Well, I'm not sure if you'll agree. I don't mean to be overly presumptuous with my theory! lol
The child will lead in a direction, and as a parent I believe I have to do my job of rounding it out. For example, my son is obsessed with tractors. This is brilliant for me because I am from the country and love being back here (sitting in my mum's living room right now). I would love for my son to have a job in agriculture when he is older because I think it is more humble and wholesome than an industry-based job. So we visit farms all the time and chat with farmers and they get Tom to help them with silly little things like holding the goats horns while they check their teeth, and he loves it. We sat in my mum's kitchen a few weeks ago and he watched a tractor turning the soil in the field and when it finished he just said. "The tractor went around the field to make the black soil come up to the top." And my mum in two seconds explained how you have to plant seeds in soft soil and he was like, yup! got it! Something that a year 10 teacher would probably take a day to explain to a class.
The reason I am saying all of this is just to reiterate the trust I have in Tom's ability to lead his own education.
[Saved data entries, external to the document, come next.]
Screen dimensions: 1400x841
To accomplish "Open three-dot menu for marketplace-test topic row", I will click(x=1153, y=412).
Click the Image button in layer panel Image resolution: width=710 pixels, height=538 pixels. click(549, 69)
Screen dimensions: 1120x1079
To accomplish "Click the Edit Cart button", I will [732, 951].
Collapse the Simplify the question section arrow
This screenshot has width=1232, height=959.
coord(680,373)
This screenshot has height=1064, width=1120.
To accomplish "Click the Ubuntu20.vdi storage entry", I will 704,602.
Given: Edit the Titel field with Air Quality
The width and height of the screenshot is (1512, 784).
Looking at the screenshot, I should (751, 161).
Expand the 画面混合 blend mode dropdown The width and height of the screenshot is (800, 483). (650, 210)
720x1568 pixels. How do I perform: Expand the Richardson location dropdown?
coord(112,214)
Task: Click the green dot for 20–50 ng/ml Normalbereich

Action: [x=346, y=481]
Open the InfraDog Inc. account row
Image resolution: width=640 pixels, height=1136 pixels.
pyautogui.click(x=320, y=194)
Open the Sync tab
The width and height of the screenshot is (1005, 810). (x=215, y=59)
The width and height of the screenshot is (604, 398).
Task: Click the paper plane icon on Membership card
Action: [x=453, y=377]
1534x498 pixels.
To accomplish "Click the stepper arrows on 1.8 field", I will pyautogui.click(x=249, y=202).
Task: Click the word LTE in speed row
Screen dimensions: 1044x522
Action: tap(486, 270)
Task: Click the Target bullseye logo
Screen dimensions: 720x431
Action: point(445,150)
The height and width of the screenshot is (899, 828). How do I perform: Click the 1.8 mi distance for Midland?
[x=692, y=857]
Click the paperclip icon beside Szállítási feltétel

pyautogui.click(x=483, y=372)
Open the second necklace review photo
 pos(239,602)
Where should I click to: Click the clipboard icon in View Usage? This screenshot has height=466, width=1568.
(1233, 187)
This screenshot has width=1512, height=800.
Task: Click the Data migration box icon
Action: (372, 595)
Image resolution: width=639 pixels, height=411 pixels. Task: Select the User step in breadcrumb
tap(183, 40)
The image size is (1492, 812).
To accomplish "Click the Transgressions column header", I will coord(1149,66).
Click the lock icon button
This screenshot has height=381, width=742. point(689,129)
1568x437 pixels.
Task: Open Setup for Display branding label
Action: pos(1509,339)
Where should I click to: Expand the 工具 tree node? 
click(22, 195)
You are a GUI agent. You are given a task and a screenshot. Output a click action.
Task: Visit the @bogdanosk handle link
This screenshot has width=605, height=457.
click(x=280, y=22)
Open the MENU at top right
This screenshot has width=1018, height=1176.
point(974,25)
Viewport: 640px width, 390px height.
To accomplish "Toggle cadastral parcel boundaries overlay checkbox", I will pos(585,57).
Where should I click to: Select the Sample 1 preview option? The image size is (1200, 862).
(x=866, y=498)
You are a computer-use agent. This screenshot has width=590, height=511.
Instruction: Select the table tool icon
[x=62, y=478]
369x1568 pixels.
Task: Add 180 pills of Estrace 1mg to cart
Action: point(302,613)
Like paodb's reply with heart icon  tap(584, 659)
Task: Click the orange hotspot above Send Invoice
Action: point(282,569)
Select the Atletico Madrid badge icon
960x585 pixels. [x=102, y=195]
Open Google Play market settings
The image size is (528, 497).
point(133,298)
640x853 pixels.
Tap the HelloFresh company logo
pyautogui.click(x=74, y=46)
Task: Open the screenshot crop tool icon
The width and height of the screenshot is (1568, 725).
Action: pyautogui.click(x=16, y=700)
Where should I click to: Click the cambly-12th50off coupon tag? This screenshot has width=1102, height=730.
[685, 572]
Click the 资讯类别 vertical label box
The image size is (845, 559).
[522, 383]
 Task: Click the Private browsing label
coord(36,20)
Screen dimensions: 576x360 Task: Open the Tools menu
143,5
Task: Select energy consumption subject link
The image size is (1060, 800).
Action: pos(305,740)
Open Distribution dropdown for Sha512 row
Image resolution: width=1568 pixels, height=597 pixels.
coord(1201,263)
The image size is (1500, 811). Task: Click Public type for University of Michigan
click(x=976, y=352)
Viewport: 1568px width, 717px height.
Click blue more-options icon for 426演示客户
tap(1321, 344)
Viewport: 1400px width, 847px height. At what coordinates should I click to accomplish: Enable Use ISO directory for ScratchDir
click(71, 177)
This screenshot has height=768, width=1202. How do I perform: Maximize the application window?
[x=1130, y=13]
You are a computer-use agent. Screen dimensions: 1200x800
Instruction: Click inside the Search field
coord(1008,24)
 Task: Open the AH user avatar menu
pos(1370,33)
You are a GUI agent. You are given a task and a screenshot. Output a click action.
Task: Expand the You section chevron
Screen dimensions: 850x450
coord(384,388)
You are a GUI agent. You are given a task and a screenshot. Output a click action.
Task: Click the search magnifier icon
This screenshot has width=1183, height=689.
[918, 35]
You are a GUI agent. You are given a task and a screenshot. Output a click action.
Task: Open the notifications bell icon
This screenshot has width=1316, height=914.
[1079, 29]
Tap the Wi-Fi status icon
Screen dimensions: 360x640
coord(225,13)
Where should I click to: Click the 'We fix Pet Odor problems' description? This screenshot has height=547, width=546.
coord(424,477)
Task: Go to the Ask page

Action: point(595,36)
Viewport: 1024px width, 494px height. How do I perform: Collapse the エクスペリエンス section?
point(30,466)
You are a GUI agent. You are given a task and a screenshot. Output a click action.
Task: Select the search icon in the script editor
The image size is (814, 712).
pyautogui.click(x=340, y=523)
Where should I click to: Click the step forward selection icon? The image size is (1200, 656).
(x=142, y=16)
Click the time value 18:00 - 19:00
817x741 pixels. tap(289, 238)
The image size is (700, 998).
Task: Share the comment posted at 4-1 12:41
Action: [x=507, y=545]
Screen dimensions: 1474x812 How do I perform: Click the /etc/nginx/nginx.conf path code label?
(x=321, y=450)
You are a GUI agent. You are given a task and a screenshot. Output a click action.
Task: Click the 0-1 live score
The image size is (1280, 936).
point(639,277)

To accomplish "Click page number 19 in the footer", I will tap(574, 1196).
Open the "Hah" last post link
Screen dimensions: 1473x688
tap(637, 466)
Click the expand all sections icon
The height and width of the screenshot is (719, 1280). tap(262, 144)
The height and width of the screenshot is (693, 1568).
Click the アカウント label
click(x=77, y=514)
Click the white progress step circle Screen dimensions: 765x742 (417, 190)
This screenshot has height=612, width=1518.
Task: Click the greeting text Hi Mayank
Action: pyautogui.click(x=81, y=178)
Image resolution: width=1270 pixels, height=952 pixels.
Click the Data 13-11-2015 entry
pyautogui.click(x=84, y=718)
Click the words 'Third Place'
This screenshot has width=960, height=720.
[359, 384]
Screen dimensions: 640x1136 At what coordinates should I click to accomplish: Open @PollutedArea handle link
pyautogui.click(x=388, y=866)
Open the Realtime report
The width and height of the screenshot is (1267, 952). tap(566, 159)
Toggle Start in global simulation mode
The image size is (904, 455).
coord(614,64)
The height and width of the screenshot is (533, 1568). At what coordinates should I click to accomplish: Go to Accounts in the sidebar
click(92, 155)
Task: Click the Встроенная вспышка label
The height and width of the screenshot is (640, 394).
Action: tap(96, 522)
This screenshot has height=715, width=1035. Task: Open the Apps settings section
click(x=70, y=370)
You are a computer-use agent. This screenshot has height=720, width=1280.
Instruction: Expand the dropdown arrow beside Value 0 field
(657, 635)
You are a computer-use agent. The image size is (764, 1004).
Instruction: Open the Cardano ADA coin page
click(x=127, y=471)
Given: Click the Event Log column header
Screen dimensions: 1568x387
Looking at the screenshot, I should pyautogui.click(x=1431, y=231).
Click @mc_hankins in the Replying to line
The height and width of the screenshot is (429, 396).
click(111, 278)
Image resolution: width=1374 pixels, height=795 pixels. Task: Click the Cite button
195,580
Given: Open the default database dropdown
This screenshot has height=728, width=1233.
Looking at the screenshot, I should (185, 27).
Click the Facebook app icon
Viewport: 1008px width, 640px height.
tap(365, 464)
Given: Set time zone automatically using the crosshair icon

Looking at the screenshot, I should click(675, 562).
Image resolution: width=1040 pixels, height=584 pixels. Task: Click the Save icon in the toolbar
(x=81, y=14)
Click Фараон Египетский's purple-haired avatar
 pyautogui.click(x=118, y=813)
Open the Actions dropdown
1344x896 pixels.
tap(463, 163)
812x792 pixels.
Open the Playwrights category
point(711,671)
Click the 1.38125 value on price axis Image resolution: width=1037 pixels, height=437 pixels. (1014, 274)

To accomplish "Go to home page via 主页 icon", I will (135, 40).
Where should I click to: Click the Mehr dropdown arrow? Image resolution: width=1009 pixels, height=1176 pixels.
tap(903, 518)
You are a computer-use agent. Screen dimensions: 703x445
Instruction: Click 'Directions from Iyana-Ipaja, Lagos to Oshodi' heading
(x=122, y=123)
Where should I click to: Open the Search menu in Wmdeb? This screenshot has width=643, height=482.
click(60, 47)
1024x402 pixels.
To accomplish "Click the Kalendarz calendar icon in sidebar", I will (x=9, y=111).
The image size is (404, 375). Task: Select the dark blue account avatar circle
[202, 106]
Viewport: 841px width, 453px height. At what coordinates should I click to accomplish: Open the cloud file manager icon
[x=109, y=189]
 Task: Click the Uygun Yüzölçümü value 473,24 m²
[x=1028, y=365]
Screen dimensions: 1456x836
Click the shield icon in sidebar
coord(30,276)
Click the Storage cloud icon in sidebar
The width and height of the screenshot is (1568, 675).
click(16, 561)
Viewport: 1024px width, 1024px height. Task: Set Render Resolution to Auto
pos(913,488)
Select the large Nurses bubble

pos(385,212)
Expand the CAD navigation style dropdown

And I one hundred percent agree with you that as a parent we have to... looking for the right word here. Intercept? at times, but, for me, it will only be with encouragement and guidance. Rather than taking the lead.
As I mentioned, its the backseat driving that I feel my role mostly involves. Suggesting ways to incorporate maths, english, science, religion, politics, anthropology, literature into all of the things that Tom chooses to learn. Its going to be a challenge and I am so looking forward to it!
By the way, I know I said a lot of "you" and "yours" but what I meant was a grand, overall "we " and "ours" and that wasn't at all meant to be a defensive attack. I hope it wasn't mean seen as such, but you can never be sure how things come across when its just words on screen without focal context. Especially when its something you're passionate about and you go off in tangents as I tend to do!
Like I've said loads of times before, it takes all sorts to make a community and I have such a passion for the homeschooling community. With helping people and finding advice and perspective in what other people say, its so interesting.
Incidentally, I am aware that I still haven't posted up any links. I will do that very shortly! I'd do it now but I'm not on my own laptop atm. And also, Tom just came up to me with a little bath toy that's shaped like a water mill and said "the river goes through this bit and turns the wheel, and that turns the gear, and that grinds the grain and makes it into flour so that we can have bread."
I'm like, HOW DO YOU KNOW THIS? genius baby.